When making solid wood panels using biscuits how far apart should one space the biscuits?


----------



## wapakfred (Jul 29, 2011)

I use them for alignment, and really don't have a set spacing. I guess at how many biscuits I want (maybe 5 across 60") and then space them more or less evenly. If you have an edge that will be cut, you'll want to not put any on the cut line (Doh!). The other thing you want to do is put them in the lower 2/3s of the board edge to help with the football shape that may telegraph through the surface if you're not careful.
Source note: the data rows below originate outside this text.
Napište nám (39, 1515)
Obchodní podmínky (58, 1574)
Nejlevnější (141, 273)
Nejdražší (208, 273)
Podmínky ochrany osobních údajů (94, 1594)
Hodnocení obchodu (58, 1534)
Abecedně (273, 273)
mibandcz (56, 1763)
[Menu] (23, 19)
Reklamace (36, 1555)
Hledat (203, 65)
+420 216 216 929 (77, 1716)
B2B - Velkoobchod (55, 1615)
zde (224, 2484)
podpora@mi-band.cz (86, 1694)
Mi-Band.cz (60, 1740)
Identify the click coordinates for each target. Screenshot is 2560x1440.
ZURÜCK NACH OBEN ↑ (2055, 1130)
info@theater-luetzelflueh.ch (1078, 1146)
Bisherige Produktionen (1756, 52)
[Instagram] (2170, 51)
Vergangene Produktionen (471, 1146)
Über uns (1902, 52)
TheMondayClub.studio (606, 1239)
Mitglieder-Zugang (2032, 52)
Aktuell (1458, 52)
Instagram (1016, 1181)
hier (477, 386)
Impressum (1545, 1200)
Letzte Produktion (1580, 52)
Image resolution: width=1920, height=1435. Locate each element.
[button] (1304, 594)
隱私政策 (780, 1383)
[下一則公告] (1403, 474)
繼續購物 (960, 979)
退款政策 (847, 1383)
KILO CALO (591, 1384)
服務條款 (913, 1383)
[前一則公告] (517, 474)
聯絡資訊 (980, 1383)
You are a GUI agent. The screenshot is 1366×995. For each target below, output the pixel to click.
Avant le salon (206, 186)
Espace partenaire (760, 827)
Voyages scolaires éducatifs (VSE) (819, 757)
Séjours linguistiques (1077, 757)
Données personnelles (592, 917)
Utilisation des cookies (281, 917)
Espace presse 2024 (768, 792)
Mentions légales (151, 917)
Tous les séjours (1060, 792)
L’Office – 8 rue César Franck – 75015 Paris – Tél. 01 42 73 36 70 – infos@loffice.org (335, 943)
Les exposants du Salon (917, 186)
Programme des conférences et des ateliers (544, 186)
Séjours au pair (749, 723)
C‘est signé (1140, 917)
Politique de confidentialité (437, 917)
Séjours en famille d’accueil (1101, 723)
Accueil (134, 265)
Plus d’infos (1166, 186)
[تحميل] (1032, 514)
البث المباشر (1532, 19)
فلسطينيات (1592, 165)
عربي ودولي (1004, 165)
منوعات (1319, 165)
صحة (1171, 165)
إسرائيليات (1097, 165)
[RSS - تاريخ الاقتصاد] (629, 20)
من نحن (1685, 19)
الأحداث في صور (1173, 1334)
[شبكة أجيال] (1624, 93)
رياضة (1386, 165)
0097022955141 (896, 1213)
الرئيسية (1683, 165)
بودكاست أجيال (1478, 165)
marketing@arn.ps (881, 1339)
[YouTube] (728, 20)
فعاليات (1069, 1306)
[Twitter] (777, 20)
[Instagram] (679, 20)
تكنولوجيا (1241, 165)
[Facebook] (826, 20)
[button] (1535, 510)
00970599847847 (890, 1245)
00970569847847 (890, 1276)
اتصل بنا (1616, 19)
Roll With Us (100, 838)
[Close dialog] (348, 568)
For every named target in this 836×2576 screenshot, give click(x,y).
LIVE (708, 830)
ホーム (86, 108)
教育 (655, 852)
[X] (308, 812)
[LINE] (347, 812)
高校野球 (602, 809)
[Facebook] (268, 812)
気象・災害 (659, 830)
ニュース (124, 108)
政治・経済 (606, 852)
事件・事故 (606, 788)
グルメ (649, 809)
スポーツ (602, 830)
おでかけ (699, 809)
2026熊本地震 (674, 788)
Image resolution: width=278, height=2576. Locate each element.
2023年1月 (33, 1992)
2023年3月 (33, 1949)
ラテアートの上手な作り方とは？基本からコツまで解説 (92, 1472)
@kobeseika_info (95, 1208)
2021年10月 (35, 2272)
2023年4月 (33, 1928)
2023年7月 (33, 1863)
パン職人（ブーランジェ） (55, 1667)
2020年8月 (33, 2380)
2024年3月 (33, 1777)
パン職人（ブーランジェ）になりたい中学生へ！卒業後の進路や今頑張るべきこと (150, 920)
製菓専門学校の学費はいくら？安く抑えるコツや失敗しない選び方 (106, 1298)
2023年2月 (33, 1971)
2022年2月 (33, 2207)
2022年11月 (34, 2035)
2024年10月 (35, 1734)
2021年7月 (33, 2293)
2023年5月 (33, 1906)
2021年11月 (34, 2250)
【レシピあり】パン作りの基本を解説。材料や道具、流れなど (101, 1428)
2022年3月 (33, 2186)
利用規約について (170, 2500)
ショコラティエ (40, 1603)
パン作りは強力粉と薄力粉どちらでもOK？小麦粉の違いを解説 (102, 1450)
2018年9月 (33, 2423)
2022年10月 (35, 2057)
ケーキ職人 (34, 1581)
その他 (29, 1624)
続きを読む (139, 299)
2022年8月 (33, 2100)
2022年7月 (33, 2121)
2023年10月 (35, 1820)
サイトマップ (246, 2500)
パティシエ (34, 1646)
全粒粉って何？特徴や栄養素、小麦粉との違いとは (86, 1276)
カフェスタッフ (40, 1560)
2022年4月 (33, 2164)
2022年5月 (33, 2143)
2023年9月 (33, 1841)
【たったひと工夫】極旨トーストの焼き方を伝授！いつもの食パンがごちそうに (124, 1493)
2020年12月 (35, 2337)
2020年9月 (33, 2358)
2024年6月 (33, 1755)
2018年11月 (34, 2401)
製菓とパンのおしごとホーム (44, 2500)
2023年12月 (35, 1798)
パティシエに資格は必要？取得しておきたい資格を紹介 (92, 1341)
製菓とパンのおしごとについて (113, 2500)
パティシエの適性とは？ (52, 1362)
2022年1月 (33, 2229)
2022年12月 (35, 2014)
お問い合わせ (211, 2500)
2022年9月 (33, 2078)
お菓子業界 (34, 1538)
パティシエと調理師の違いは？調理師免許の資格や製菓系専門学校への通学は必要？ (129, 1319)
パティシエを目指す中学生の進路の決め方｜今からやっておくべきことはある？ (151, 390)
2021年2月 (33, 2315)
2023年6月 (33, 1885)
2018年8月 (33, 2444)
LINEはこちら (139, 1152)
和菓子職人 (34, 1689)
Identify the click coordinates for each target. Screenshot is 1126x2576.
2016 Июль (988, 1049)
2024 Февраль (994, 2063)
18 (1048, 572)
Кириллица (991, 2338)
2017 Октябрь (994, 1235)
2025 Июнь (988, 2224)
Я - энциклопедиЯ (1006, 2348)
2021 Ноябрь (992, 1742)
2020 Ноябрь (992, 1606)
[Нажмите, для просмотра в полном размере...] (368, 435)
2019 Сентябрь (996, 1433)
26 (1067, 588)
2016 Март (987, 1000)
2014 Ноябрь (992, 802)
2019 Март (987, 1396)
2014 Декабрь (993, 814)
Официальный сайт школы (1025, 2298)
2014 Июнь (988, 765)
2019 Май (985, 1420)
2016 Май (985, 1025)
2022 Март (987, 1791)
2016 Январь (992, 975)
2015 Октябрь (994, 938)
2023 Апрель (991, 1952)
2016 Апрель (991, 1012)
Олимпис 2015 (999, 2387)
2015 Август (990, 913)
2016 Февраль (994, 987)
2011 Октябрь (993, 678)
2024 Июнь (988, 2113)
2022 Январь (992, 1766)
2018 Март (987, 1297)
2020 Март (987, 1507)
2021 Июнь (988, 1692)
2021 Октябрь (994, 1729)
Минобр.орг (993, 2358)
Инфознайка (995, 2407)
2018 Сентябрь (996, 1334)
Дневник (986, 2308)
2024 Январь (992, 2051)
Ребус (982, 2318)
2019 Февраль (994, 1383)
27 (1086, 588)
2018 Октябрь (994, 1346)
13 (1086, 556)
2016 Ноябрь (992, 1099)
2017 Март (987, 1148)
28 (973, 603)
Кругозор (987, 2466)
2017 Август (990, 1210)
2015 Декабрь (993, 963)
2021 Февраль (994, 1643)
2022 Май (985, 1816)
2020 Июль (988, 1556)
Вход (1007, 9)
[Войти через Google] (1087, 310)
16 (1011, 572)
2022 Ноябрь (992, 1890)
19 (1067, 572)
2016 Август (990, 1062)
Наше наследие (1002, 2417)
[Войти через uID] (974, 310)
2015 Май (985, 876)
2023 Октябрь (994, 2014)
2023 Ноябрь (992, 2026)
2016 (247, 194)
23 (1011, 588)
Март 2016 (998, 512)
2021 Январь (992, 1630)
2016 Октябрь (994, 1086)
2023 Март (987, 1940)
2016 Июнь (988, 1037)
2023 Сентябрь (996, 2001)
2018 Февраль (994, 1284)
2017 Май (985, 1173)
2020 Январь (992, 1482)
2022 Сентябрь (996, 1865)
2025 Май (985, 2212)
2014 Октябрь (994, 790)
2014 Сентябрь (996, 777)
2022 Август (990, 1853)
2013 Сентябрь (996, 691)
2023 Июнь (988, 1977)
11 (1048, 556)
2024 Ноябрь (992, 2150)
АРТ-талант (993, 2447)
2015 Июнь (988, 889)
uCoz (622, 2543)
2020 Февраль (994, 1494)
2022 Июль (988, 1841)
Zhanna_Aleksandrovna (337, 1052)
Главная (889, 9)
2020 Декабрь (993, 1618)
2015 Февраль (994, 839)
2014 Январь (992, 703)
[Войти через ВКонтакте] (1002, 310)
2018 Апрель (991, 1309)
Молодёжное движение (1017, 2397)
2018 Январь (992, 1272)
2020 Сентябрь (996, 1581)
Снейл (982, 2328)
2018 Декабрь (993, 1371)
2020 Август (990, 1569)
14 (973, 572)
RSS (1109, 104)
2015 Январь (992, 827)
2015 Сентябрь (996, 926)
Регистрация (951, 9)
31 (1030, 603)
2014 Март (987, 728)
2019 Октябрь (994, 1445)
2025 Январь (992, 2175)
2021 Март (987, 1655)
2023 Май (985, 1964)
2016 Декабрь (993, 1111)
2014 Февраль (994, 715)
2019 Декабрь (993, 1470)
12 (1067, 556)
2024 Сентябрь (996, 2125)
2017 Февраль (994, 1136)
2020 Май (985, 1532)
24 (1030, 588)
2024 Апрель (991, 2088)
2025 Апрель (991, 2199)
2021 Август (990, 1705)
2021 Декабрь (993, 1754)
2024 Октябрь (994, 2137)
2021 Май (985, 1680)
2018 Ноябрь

If both sides of the board panels will be seen, then perfectly centered on the edge might be a better option.


----------



## Ghidrah (Jan 20, 2015)

For me it also depends on the thickness of the board. The greater the crown the closer I put them, I never went closer than 6" spacing. I also glue them into their slots, all possible effort to keep junk together.


----------



## TheFridge (May 1, 2014)

What he said


----------



## MT_Stringer (Jul 21, 2009)

I don't use anything but glue and clamps.


----------



## firefighterontheside (Apr 26, 2013)

I do about 12". I don't measure.


----------



## pjones46 (Mar 1, 2011)

Just be careful to plan the spacing so you do not cut into them on the finshed panel and expose them.


----------



## Picklehead (Feb 12, 2013)

So far the average space between my biscuits is about two years.


----------



## Ghidrah (Jan 20, 2015)

I did a similar screw up about 15yrs ago on a set of doors for a vanity. I ran a mahogany spline too long along the length of re-sawn panel boards then when I ran them through the router table for the panel cuts I exposed the mahogany splines. These re-sawed panels had beautiful medullary figuring and they were wrecked. Until the owner saw the mistake and liked the contrasting color, go figure. By the time I was done I ended up applying swirly oak string inlay to the doors.


----------